Pareidolia is why you see a face in a grilled cheese sandwich. Your brain hates randomness. It wants to find patterns. When you give it a messy, low-quality audio file (like the re-recorded laurel clip), your brain sifts through its "database" of known words to find a match.
The Science of "Trash" Audio
- Frequency Toggling: "Laurel" lives in the low frequencies. "Yanny" lives in the high ones.
- The "N" Illusion: The nasal sound of an "N" is created by specific overtones. In a distorted recording, the "Y" sound can easily be misinterpreted by the brain as a nasal "N" if the higher frequencies are sharp enough or if your speakers are "tinny."
- Age and Ears: As we get older, we lose the ability to hear high frequencies. This is why most older people hear "Laurel" exclusively. Younger people, with their pristine high-frequency hearing, catch the "Yanny" layer.
It’s All About Your Expectations
If I tell you to listen for a specific word, you are infinitely more likely to hear it. This is "top-down processing." Your brain actually prepares your auditory system to "catch" the frequencies it expects.
When people started talking about the yanny or laurel n word version, they were essentially "priming" listeners. Once the idea is in your head, your brain tries to force the messy audio data into that specific "bucket." It's the same reason why "backmasking" in heavy metal records became a thing in the 80s. If you play a record backward and I tell you it says "Satan," you’ll hear it. If I don’t tell you anything, it just sounds like a blender full of marbles.
Experts like Nina Kraus, a neuroscientist at Northwestern University, have pointed out that we "hear" with our brains, not just our ears. Your past experiences, your native language, and even what you're looking at while listening can change the physical perception of the sound.
How to Control What You Hear
You can actually "hack" your own brain to hear the different versions. It’s a fun party trick if you still have the clip saved on your phone.
- Change the Pitch: Use a pitch-shifting tool. If you drop the pitch by about 30%, "Yanny" almost always turns into "Laurel."
- Change the Volume: High-quality speakers with good bass make "Laurel" easier to hear. Cheap phone speakers emphasize treble, making "Yanny" (and its more controversial "N" variation) stand out.
- The Power of Suggestion: Stare at the word you want to hear while the clip plays. Seriously, it works for most people.
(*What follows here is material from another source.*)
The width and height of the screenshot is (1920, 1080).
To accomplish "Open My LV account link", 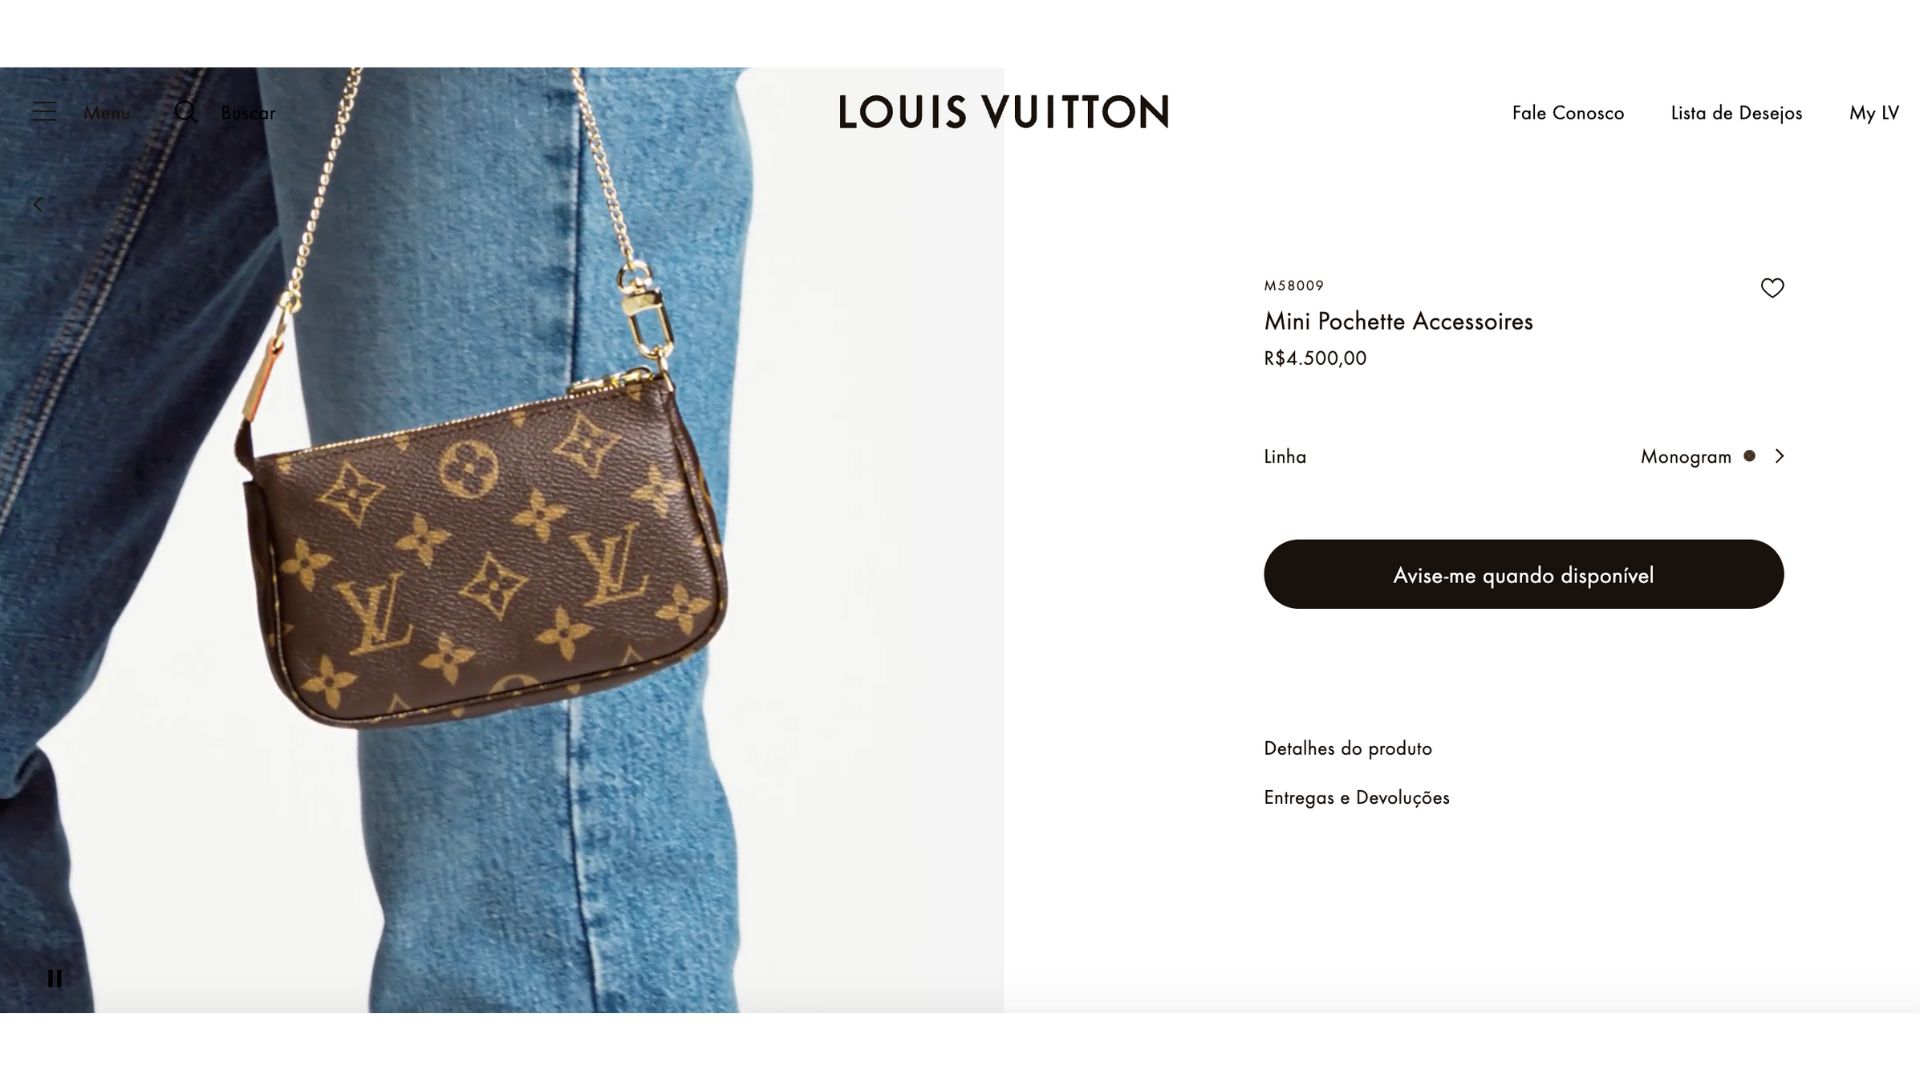I will (1874, 113).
What This Teaches Us About Reality
The whole "yanny or laurel n word" saga is a reminder that our reality is basically just a best-guess construction by our brains. We like to think that what we see and hear is "objective truth." It isn't.
We are all walking around with different biological hardware (our ears) and different software (our brains). The fact that two people can sit in the same room, listen to the same three-second clip, and hear two—or even three—completely different things is proof that we don't see the world as it is; we see it as we are.
If you want to test this further, try listening to the clip again while focused on the letter "N" at the start. You'll likely find that the "Y" sound shifts just enough to mimic it, proving once and for all that your brain is a master of "filling in the blanks," even when there's nothing there to fill.
To see this in action for yourself, try using a spectrogram app on your phone while playing the audio. You can literally see the two different "bands" of energy. The low-frequency band is the "Laurel" the singer actually said, and the high-frequency "dust" is the "Yanny" that the world fought over. Focusing your attention on the top of the graph vs. the bottom is the closest you'll get to seeing how your own perception works in real-time.